_GOAL:_ Find each line in the records below that contains the word "arrow" and copy those lines out in full.

---*---

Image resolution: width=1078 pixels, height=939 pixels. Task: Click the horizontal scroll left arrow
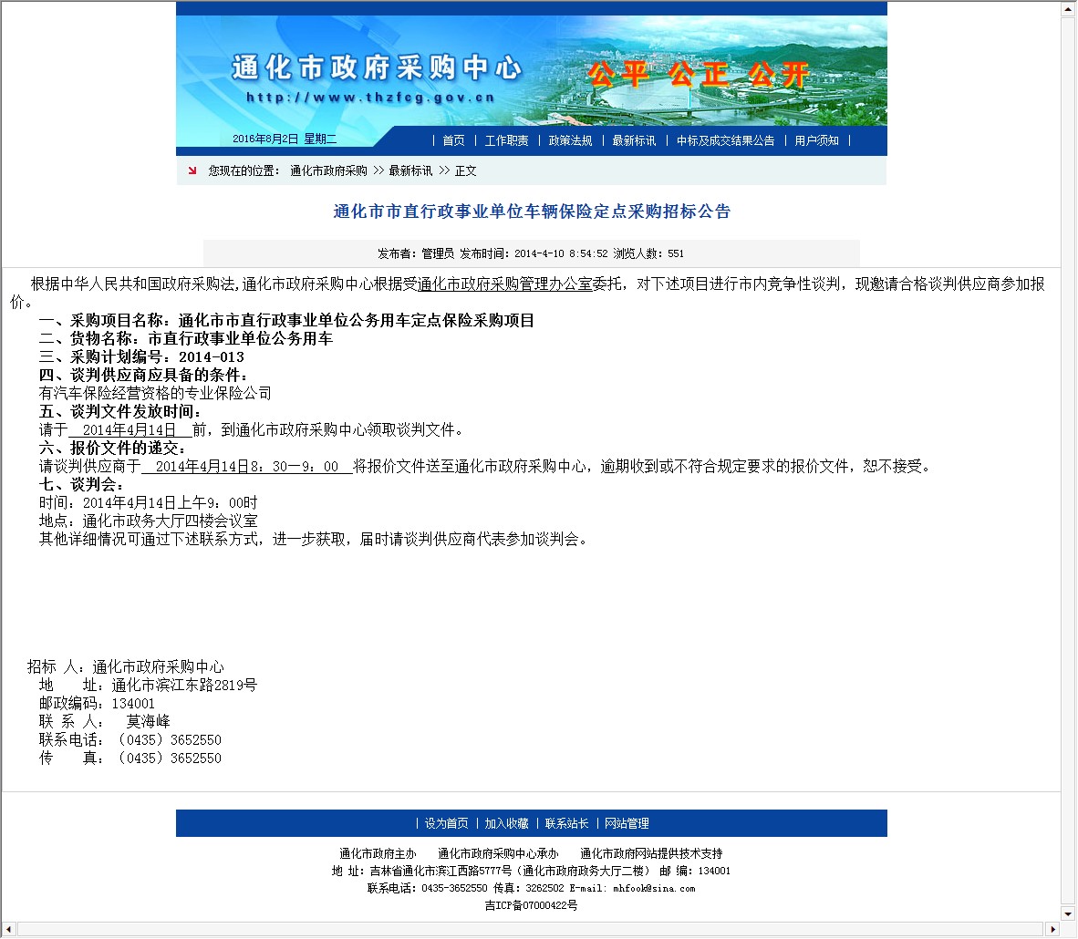pyautogui.click(x=8, y=930)
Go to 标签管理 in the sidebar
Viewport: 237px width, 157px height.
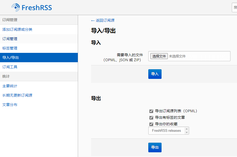point(10,48)

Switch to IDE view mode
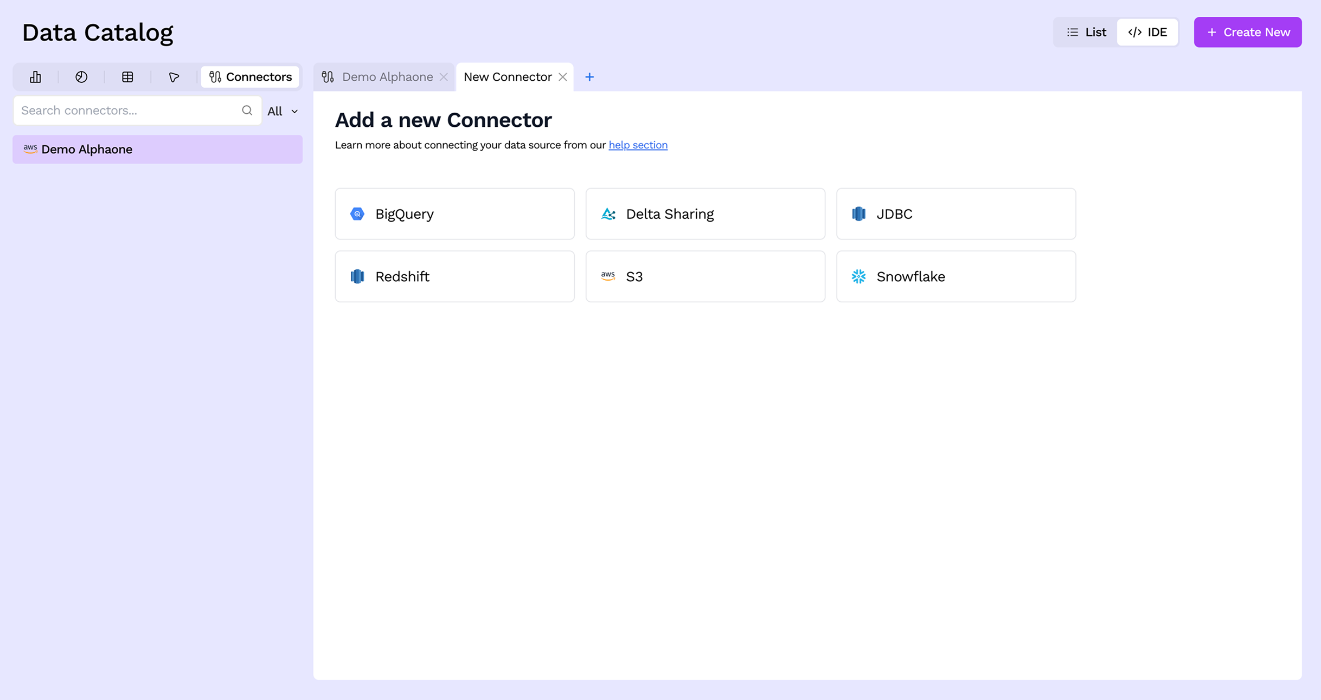1147,32
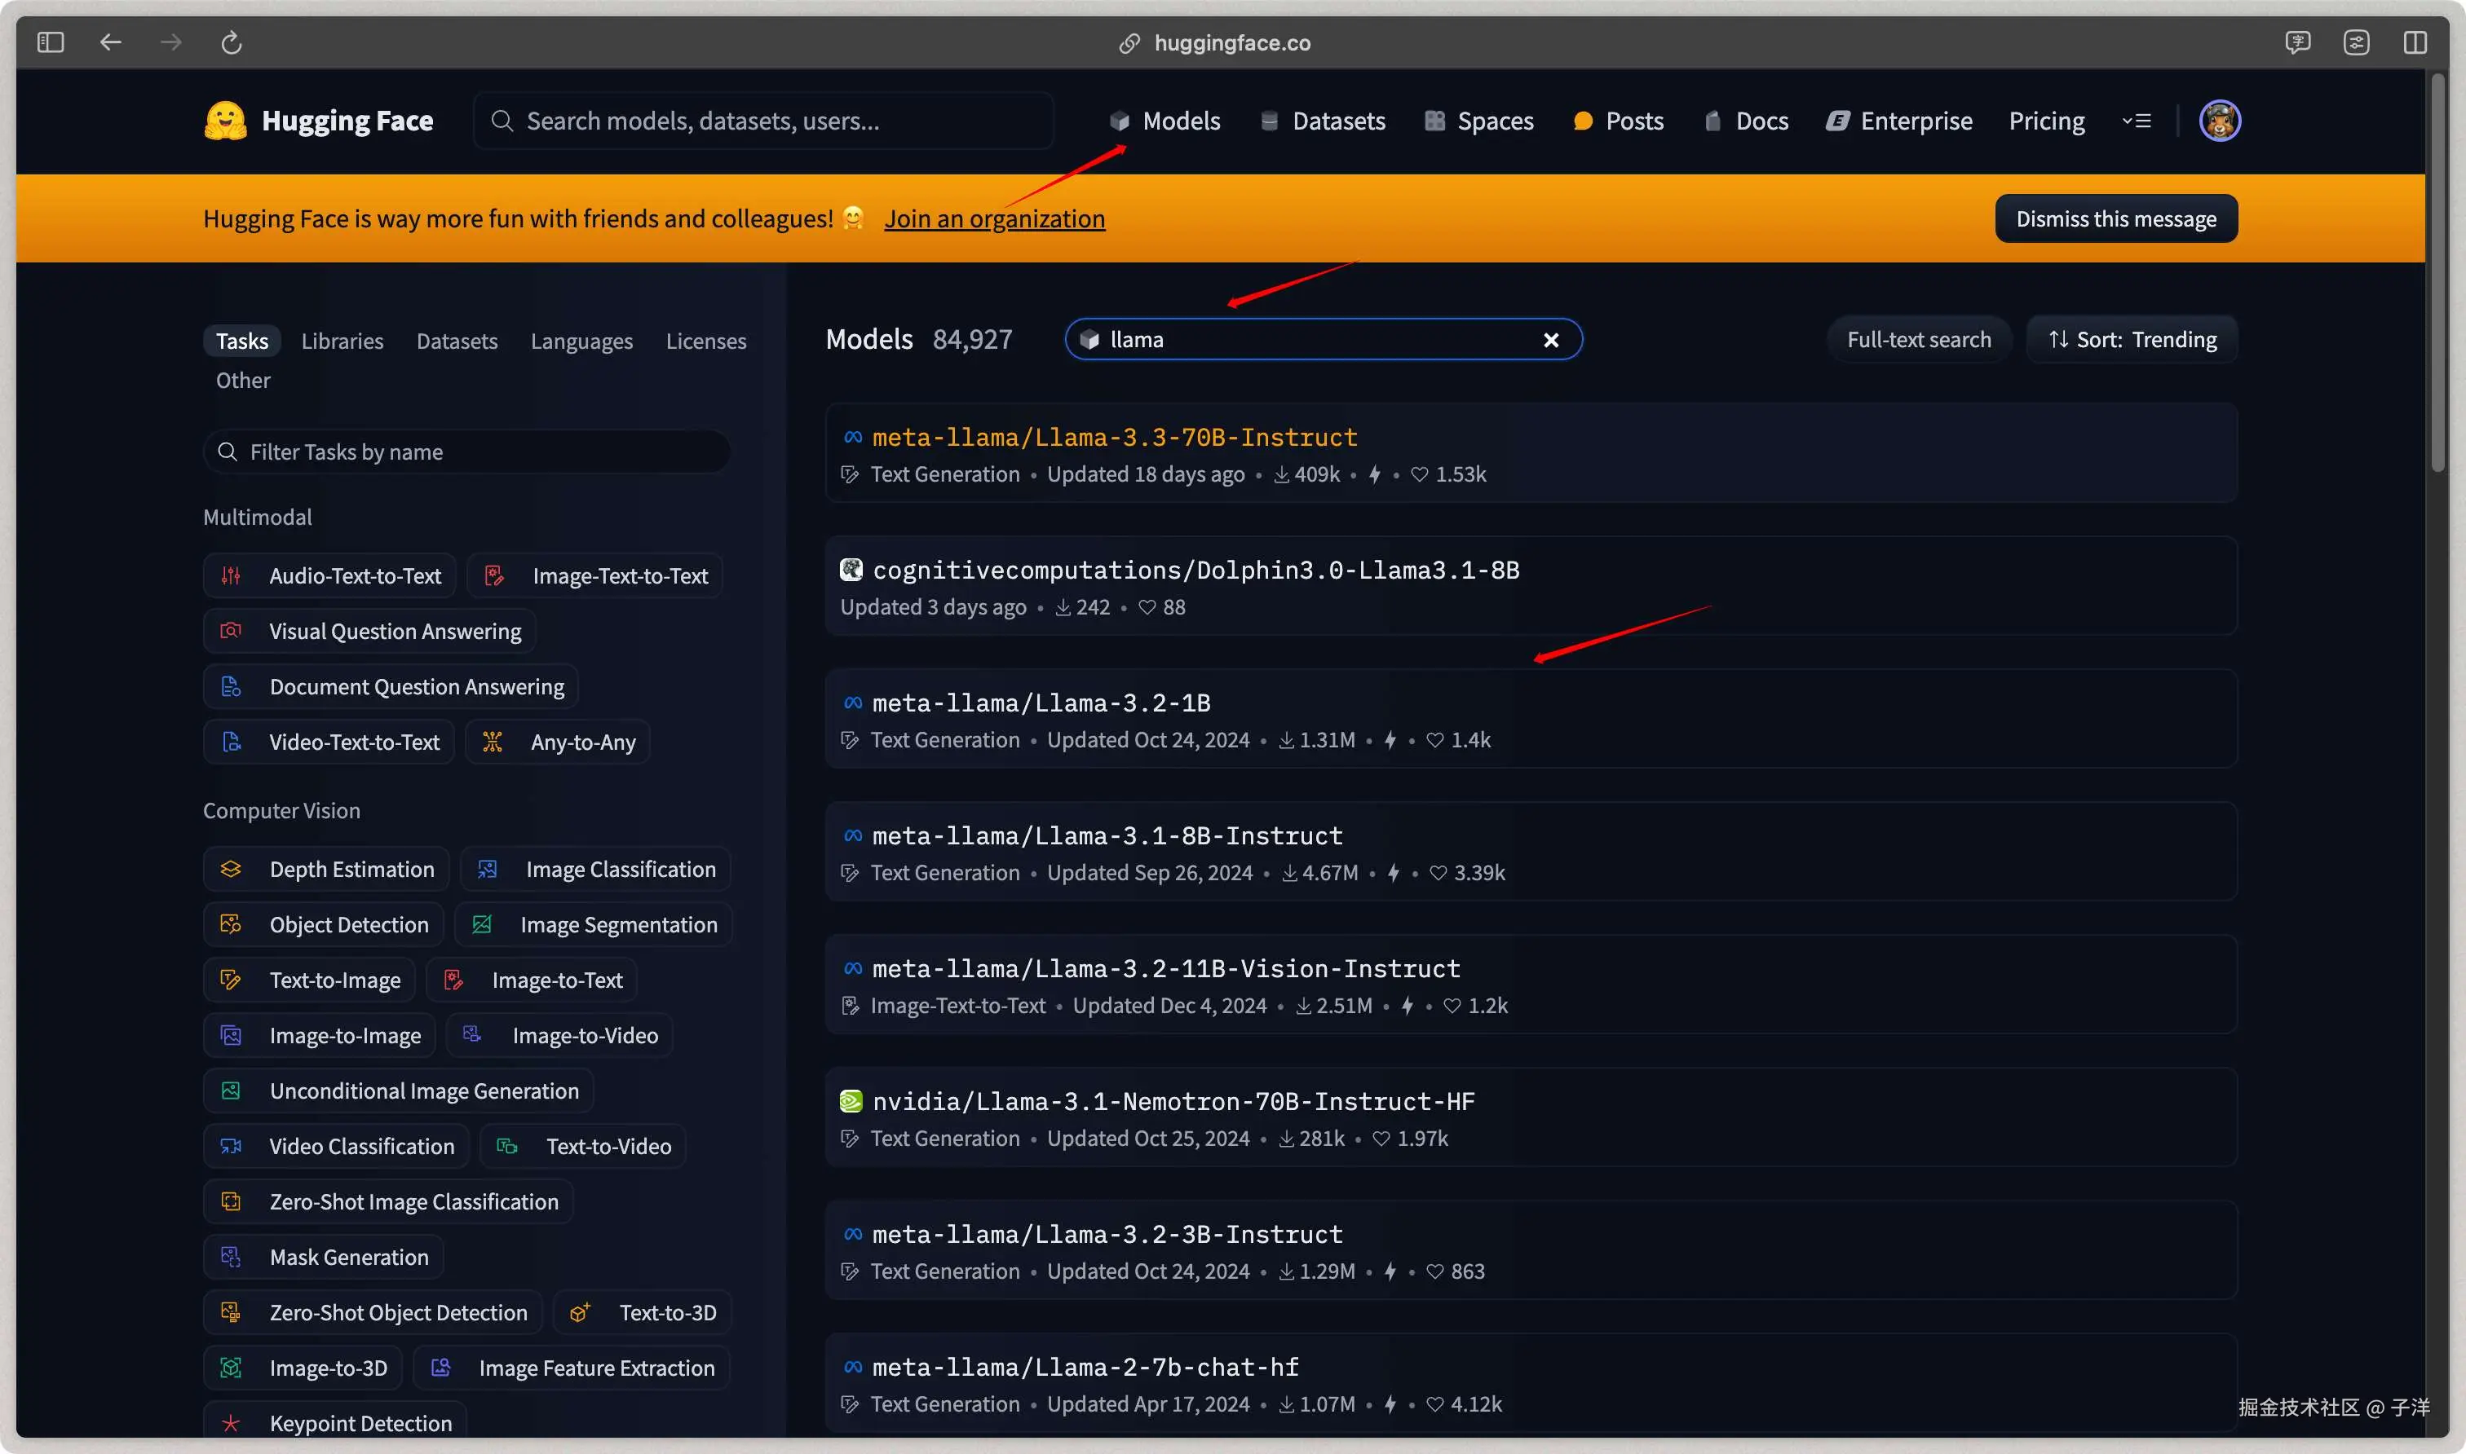This screenshot has height=1454, width=2466.
Task: Open the Sort: Trending dropdown
Action: pyautogui.click(x=2132, y=340)
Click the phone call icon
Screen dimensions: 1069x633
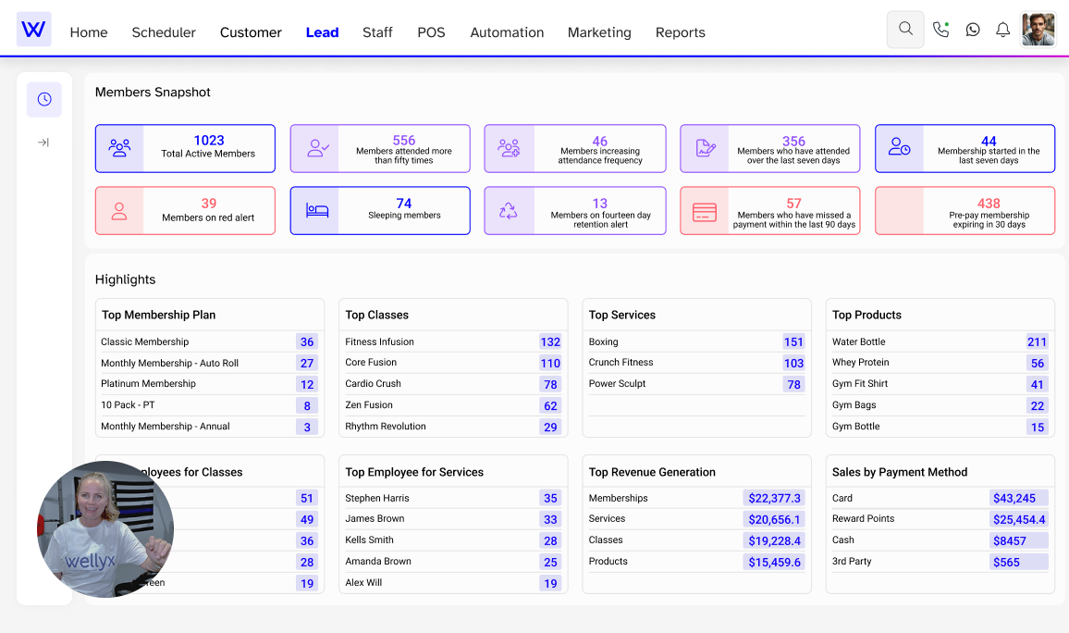point(940,30)
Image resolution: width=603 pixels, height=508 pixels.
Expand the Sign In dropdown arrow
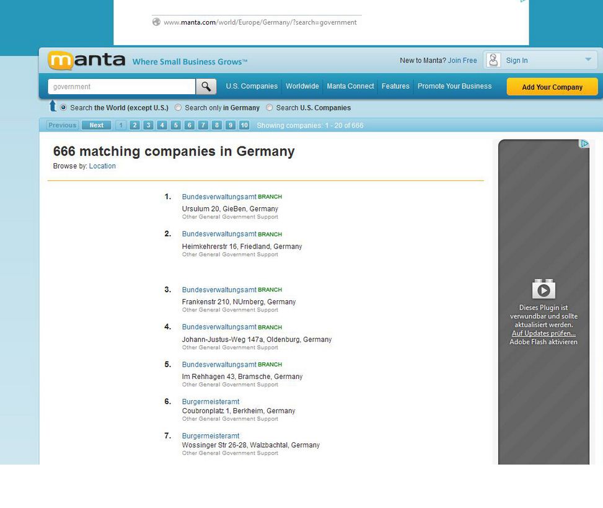pyautogui.click(x=588, y=60)
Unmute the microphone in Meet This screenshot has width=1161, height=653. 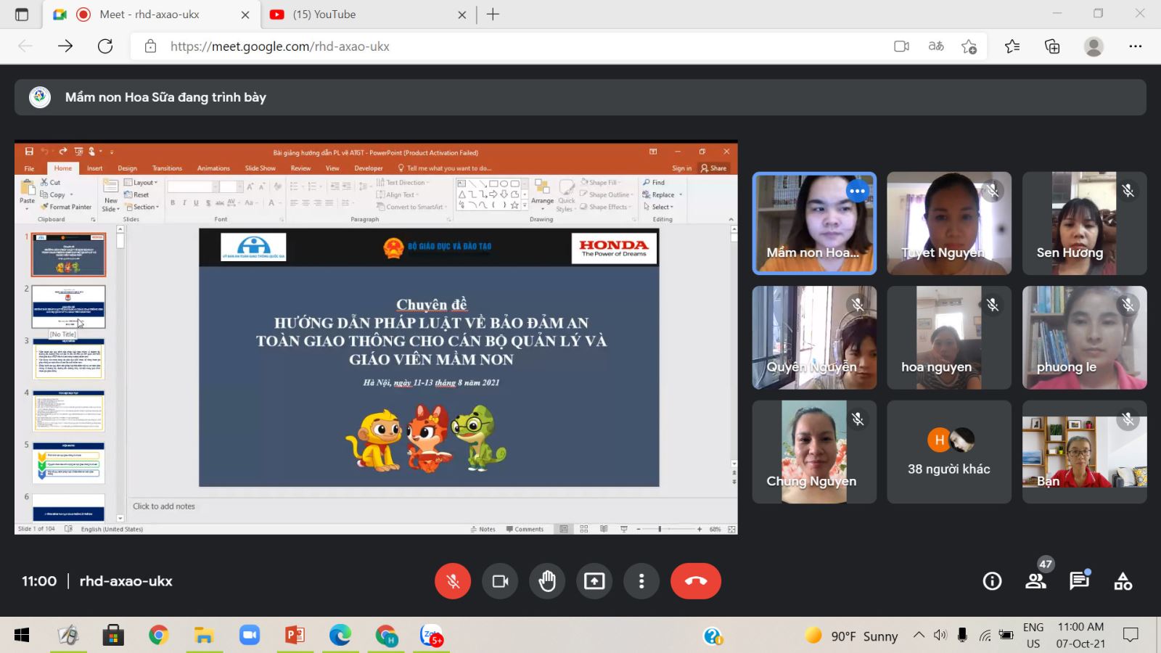click(x=453, y=581)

---*---

_FINAL ANSWER:_
Image resolution: width=1078 pixels, height=939 pixels. Task: Click the horizontal scroll left arrow
Expand the Sign In dropdown arrow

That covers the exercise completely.